The officials said Comey met last week with Rod Rosenstein, the deputy attorney general, to make the request. Comey then alerted lawmakers with ties to the concurrent congressional investigations into Russia's meddling, according to the officials, who insisted on anonymity in order to disclose the private conversations.
Justice Department spokeswoman Sarah Isgur Flores said it was false that Comey had asked Rosenstein for money for the Russia investigation.
Rosenstein's memo makes no mention of the FBI's Russia investigation, which is probing both Russia's hacking of Democratic groups last year and whether Trump campaign associates had ties to Moscow's election interference.
Trump defended his decision today, asserting in a flurry of tweets that both Democrats and Republicans "will be thanking me" for his action. He did not mention any effect the dismissal might have on the FBI and congressional investigations into contacts between his 2016 election campaign and Russia.
The White House said Trump had been considering firing Comey since the election.
"I think it has been an erosion of confidence," White House spokeswoman Sarah Huckabee Sanders said. She said Rosenstein's memo, as well as Comey's own testimony last week on his handling of the Clinton investigation, pushed Trump toward a final decision.

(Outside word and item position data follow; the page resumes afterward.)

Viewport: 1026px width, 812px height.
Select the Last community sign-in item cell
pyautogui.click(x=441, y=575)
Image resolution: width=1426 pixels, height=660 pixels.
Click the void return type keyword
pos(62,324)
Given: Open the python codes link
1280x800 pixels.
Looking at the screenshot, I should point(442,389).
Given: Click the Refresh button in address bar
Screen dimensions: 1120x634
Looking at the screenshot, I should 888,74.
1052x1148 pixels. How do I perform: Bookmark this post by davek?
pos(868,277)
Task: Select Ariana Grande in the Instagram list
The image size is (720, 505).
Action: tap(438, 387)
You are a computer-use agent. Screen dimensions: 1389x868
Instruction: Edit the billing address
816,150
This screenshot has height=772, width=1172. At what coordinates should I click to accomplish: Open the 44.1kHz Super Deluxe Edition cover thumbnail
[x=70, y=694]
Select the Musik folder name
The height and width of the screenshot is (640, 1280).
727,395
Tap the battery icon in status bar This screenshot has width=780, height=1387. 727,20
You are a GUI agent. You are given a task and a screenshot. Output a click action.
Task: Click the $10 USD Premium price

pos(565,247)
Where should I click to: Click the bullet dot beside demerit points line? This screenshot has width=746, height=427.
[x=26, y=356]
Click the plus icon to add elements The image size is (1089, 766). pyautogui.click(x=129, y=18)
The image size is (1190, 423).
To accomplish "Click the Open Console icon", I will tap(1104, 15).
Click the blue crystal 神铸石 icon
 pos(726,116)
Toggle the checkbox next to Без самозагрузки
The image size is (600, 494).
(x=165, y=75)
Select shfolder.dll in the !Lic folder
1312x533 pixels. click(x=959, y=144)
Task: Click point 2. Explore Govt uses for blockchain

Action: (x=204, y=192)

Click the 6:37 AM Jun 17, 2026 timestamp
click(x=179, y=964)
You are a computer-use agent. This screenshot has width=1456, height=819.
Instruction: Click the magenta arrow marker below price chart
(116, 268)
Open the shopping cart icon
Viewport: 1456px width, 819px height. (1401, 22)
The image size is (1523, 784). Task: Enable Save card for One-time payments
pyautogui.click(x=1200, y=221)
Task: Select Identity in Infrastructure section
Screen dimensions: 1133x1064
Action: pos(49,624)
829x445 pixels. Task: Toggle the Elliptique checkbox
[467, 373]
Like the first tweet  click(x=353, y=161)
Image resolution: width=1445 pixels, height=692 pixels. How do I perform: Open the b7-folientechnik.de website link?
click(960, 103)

The abrupt firing of Comey threw into question the future of the FBI's investigation and immediately raised suspicions of an underhanded effort to stymie a probe that has shadowed the administration from the outset. Trump has ridiculed the investigations as "a hoax" and denied any campaign involvement with the Russians.
Democrats compared Comey's ouster to President Richard Nixon's "Saturday Night Massacre" during the Watergate investigation and renewed calls for the appointment of a special prosecutor.